If we call <a> the "span" of a, then I need some clarification on the concept of span.

def. if G is a group and a∈G, then <a> denotes the set of all integral powers of a. Thus,
<a> = {a^n : n∈ℤ}

thm. Let S be any subset of a group G, and let <S> denote the intersection of all of the subgroups of G that contain S. Then <S> is the unique smallest subgroup of G that contains S, in the sense that:
(a) <S> contains S
(b) <S> is a subgroup
(c) if H is any subgroup of G that contains S, then H contains <S>

Given these as a basis for interpreting <x>, how am I to read something like <[12], [20]>, for example, in ℤ_40? (where [k] is the congruence class to which k belongs, mod n).
I don't think I understand how to interpret the fact that more than one element is in the "span." How would I list out the elements in the set equal to this span?

Another example<p_H, p_V> with respect to the group of symmetries of a square (where p_H denotes a horizontal flip, and p_V a flip about the vertical axis). If I read this in light of the thm. about <S>, then I don't really know how to interpret what set of elements the span is equal to.

2. Nov 30, 2009

### kjartan

Well, I think I see how the first example should be read.

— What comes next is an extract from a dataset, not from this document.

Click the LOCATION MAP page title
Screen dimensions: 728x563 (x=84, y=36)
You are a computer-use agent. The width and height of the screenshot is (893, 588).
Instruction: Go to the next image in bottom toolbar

<[12],[20]> = <[4]> in ℤ_40, since

<[12],[20]> ⊆ <[4]> since [12] = [4]⊙[3] and [20] = [4]⊙[5]

<[12],[20]> ⊇ <[4]> since [4] = [12]⊙[2] ⊖ [20]⊙[1]

Hopefully my thinking is correct here. Then, given <[x],...,[y]>, we find the gcd of the elements in the span to get our spanning set.

On the other hand, I'm still not too sure about how to look at the subgroup <p_H, p_V> with respect to the group of symmetries of a square.